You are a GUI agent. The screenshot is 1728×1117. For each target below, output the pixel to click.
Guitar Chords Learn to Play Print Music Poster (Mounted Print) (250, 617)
§
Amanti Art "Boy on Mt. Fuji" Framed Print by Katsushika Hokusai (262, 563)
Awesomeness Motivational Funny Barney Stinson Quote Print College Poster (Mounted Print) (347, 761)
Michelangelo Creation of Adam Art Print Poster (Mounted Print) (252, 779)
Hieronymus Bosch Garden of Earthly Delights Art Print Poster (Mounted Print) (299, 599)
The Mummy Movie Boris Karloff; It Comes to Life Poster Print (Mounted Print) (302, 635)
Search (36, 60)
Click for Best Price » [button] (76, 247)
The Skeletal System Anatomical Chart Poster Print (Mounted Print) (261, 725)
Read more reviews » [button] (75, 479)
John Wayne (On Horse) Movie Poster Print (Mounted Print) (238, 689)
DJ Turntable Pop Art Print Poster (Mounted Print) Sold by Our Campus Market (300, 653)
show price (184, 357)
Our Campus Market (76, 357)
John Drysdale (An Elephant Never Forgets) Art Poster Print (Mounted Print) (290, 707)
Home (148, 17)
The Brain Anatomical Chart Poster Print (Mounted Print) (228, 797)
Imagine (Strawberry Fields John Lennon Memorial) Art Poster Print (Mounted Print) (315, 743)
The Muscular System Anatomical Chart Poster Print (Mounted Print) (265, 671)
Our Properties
§
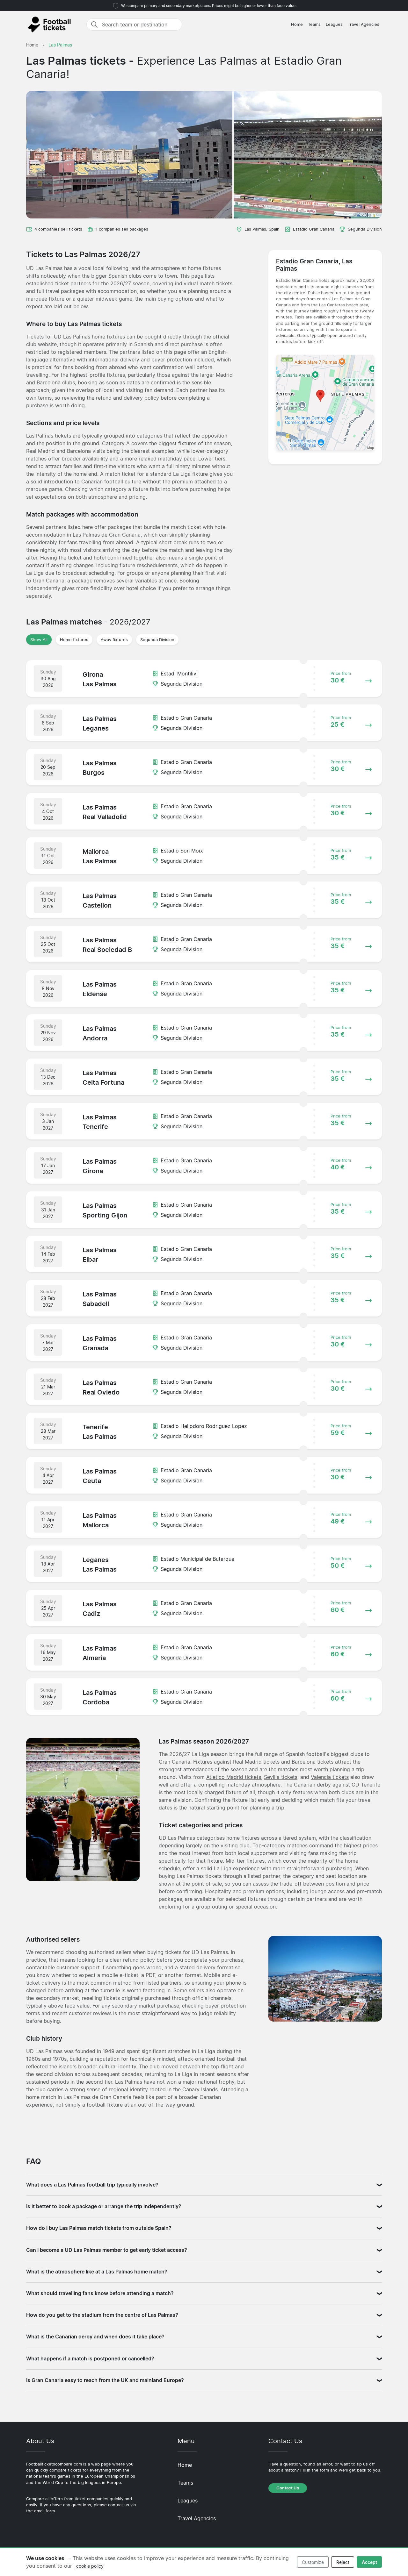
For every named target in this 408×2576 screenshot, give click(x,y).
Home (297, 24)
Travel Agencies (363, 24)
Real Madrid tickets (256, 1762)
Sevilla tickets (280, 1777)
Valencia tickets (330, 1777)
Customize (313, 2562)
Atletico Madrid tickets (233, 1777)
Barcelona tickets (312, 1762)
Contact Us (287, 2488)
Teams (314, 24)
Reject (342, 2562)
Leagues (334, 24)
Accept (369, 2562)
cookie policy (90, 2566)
§
* THE PROBLEM: Please give back exactly the lines of this listing beginning at the line with "Hieronymus Bosch Garden" and ending with the line with "DJ Turntable Pop", both included, and nothing else.

* YOUR SOLUTION:
Hieronymus Bosch Garden of Earthly Delights Art Print Poster (Mounted Print) (299, 599)
The Mummy Movie Boris Karloff; It Comes to Life Poster Print (Mounted Print) (302, 635)
Search (36, 60)
Click for Best Price » [button] (76, 247)
The Skeletal System Anatomical Chart Poster Print (Mounted Print) (261, 725)
Read more reviews » [button] (75, 479)
John Wayne (On Horse) Movie Poster Print (Mounted Print) (238, 689)
DJ Turntable Pop Art Print Poster (Mounted Print) Sold by Our Campus Market (300, 653)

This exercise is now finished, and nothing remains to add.